Concatenative topics
Concatenative meta
Other languages
Meta
Is Factor compiled or interpreted?
If, by this, you actually mean "Does Factor produce standalone executables," the answer is yes; see Deployment.
Factor source code is compiled to native machine code before it can be executed. There are two compilers built-in to Factor:
The compilers are never invoked directly; loading source files, or running code constructed at runtime, will invoke the appropriate compilers automatically. Most code will get compiled with the optimizing compiler, except for code which constructs new code at runtime.
See The implementation.
Why isn't Factor fully self-hosted?
Factor is primarily a high-level language for application programming, and cannot be used to implement a garbage collector, because the language is itself garbage collected with some constructs performing implicit allocation in non-obvious ways. Features such as inline caching would also be difficult to implement in a language with Factor's high-level semantics. So Making Factor self-hosted would actually mean rewriting the virtual machine in a new, low-level DSL, which was based around a subset of Factor but added direct memory access and eliminated all runtime type information. A VM-level DSL would not be interactively debuggable or replaceable, and none of Factor's high-level tools or abstractions would be present. This DSL would not offer any real advantages over C, C++, or some other systems level language.

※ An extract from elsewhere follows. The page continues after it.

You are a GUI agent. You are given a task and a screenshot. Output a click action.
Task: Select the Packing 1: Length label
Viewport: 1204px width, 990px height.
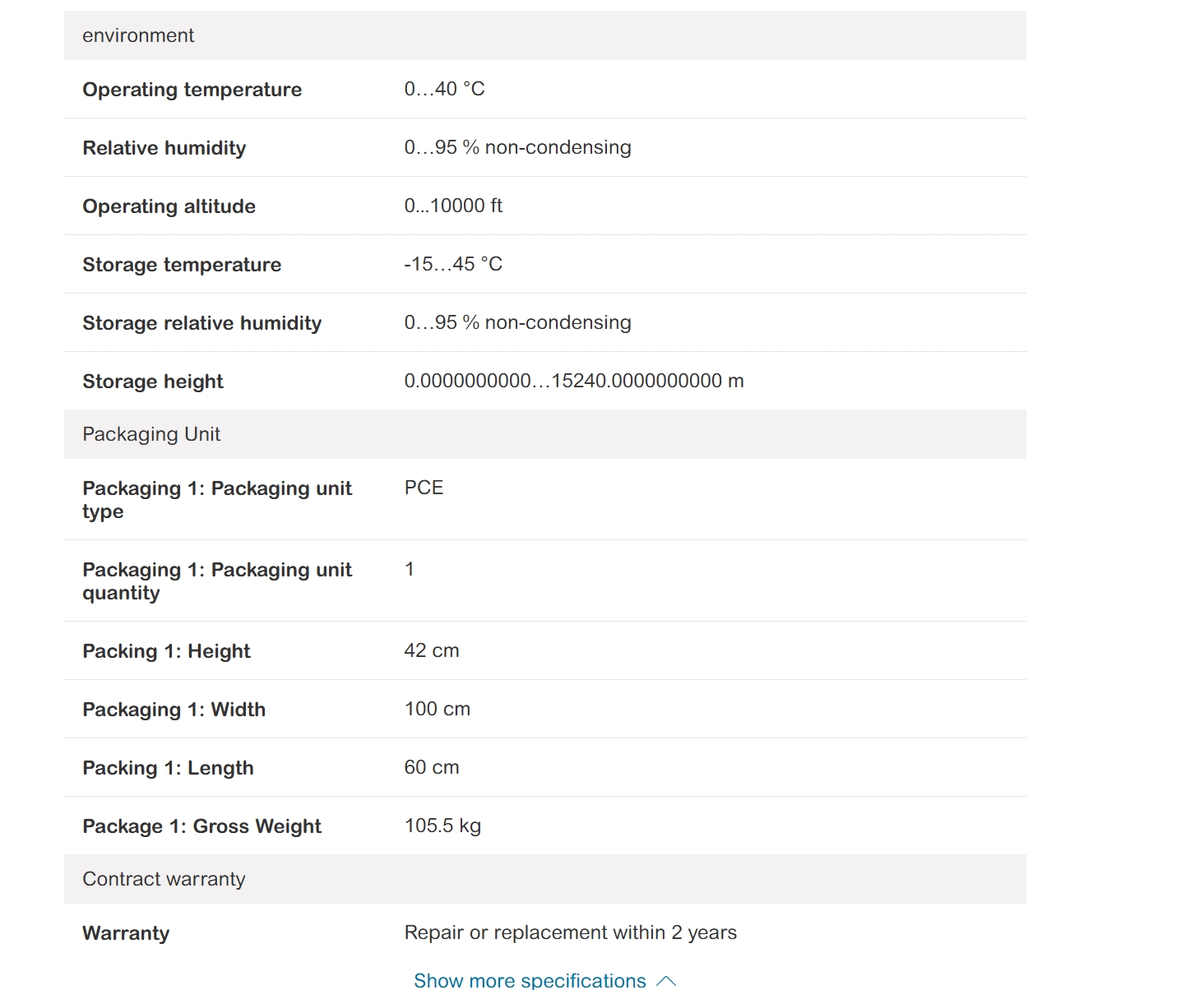click(168, 768)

Why aren't the C++ components of Factor implemented in my favorite other systems language?
GCC optimizes well, and is available on all platforms that Factor targets. GDB complements GCC well for low-level debugging. The abstractions offered by C++ are adequate for what needs to be represented in the VM; for example, see http://factor-language.blogspot.com/2009/05/factor-vm-ported-to-c.html for a discussion on the use of smart pointers for flagging local variables which need to be traced by the GC. Other languages such as D may offer minor advantages and clean up certain algorithms in the Factor VM, but the hassle of introducing such a dependency on another language outweighs the benefits, if any.
Why not Factor for the Java Virtual Machine or .NET?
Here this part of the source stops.